Нужно ли говорить, что Андерсен здесь ироничен до сарказма, представляя процесс прихода художника…прихода к новому методу писания картин в манере абстракционизма. Абстрактное изображение (означающее) откреплено от изображаемого предмета – Симоны (означающего). У. Андерсон очень четко это показывает: Розенталер всегда пишет с натуры, ему позируют в очень разнообразных позах, но художник мало того, что выдает абстракцию, так еще в одних и тех же цветах. Используемые им знаки больше не изображают, у них нет связи с означаемым. Да и сам Розенталер, сидя долгие годы в заключении, потерял связь со своим происхождением и предназначением. Он не понимает своей конечной цели, и поэтому, написав картину, относится к ней с абсолютным безразличием: ему все равно будет ли она продана, ему все равно за сколько она будет продана (он просит за нее всего лишь 75 сигарет).
Ж. Бодрийяр говорит: вещь, теряющая свою сущность, погружается в хаос и теряется в нем.
Персонаж №3
Рассмотрим фигуру дилера (Жюльен Кадацио) — посредника, который сделает все, чтобы нажиться на продаже полотна. Арт-дилер – это то звено в системе искусства, которое больше всех заинтересовано в продаже картины. Следовательно, арт-дилер – это тот человек, который будет прикладывать больше всех усилий для создания образа художника.
Именно Кадацио запустил процесс создания симулякра о художнике-гении. У него это успешно получилось – Кадацио заменил реального человека виртуальным персонажем, у которого даже есть свои реальные фанаты. Вскоре он говорит ключевую фразу: «Мы сделали Вас легендой из-за одной малой и весьма переоцененной работы. Вас изучают в школах, вы вошли в энциклопедии, ваши последователи успели нажить и спустить состояние». На основе произвольно созданного образа строиться целый мир по примеру какого-нибудь «мира Марвел», в то время как реальный художник сидит за решеткой и под видом рисования совокупляется с тюремщицей. Розенталер и его образ, сделанный Кадацио – это два самостоятельных знака. Его коммерческий имидж — копия, открепленная от оригинала.

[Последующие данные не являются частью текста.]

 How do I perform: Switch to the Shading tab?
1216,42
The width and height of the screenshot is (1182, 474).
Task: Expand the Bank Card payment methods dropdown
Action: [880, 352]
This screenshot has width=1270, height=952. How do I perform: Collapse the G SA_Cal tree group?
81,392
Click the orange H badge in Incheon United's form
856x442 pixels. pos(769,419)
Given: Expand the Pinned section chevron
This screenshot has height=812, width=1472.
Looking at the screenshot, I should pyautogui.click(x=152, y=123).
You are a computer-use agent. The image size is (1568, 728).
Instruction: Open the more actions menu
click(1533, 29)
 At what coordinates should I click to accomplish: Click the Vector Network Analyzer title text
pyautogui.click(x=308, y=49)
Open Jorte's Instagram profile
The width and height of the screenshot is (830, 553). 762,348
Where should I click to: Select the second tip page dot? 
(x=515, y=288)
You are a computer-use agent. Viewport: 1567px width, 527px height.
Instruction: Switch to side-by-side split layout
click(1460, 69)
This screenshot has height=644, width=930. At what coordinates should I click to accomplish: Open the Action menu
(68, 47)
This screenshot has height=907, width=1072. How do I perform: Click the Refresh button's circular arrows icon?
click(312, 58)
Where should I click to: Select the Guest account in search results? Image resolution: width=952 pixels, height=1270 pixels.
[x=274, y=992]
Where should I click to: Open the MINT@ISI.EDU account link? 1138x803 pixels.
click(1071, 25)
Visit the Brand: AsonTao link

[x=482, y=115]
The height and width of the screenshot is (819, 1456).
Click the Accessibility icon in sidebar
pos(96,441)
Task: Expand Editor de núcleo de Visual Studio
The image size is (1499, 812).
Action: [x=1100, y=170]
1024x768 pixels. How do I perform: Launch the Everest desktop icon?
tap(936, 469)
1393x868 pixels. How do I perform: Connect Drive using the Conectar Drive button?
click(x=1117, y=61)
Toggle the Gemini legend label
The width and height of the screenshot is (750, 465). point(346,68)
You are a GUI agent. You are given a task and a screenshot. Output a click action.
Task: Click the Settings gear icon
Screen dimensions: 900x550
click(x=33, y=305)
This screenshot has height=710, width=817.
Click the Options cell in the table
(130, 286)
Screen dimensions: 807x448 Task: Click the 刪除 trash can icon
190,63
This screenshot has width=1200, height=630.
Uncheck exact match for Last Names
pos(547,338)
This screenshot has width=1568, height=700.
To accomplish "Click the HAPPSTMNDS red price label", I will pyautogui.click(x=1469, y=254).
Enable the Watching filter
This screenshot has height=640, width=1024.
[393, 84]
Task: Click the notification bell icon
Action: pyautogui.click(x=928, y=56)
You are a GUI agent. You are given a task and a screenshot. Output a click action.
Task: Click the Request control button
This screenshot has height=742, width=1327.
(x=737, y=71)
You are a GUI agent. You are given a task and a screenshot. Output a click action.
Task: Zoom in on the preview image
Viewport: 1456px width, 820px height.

Андерсон очень едко изображает суть арт-дилера. Взгляните на то, как резко меняется его отношение к Розенталеру в зависимости от перспектив продажи картины: он то боготворит, то ругает, то целует, то бьет художника. В этом вся природа этой социальной роли агента арт-рынка – ни полотно, ни его автор не важны для арт-дилера без той выгоды, которую они могут принести.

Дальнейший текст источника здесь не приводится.